# SMESC template



## MC (5 Mar 2009)

I am presently on CAP in Gagetown. A few of us are working on SMESC templates that is easy to fill out when receiving / giving orders (before anyone asks, YES we are allowed to use them and NO this is not an assignment). If anyone wants to share, I can upload them to a public server, I'm sure it would be useful for other people and other courses as well. 

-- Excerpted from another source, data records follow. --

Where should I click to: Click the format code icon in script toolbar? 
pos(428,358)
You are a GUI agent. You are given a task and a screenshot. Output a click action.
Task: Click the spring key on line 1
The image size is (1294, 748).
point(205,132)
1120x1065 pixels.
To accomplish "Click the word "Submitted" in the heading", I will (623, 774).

My e-mail is matt.couillard@gmail.com 

cheers!


----------



## George Wallace (5 Mar 2009)

Having done Phase training at the School, I know darn well you have a large stack of Pams, in which you will find SMESC or SMEAC or whatever you want to call it.  Do what all us before you did: go to the books, pull it out, write it down on a piece of 8 1\2 X 14 paper and insert it in your Junior General Kit.


----------



## LineJumper (5 Mar 2009)

Heh heh heh, I put mine on a couple of 4x6 cards, laminated and grease pencil away :blotto:


----------



## George Wallace (5 Mar 2009)

LineJumper said:
			
		

> Heh heh heh, I put mine on a couple of 4x6 cards, laminated and grease pencil away :blotto:



And they fit in a FMP.


----------



## Bird_Gunner45 (5 Mar 2009)

Just try to find a copy of the Staff Officer's Handbook. that has any orders template you would ever need.


----------



## Cleared Hot (5 Mar 2009)

I used cards for my first assessed field ex on Ph 2... felt like I was reading someone Else's notes, rigid or like I didn`t know my own plan.  I threw them away after that and just made bullet points in my FMP.  My confidence, marks and overall learning skyrocketed.  Never used them again for the rest of Ph 2, 3, 4 or after.  My humble suggestion, learn your stuff cold.  You want to lose credibility with your troops? Keep flipping through pages, or aidès-de-memoires or read straight off sheets when giving orders.  If you can't do it in the peacefulness of the patrol base, what are you going to do when the bullets are flying?


----------



## Bird_Gunner45 (5 Mar 2009)

But if you just use a template to do your orders than you'll never learn it, and eventually it'll bite you in the ass!


----------



## George Wallace (5 Mar 2009)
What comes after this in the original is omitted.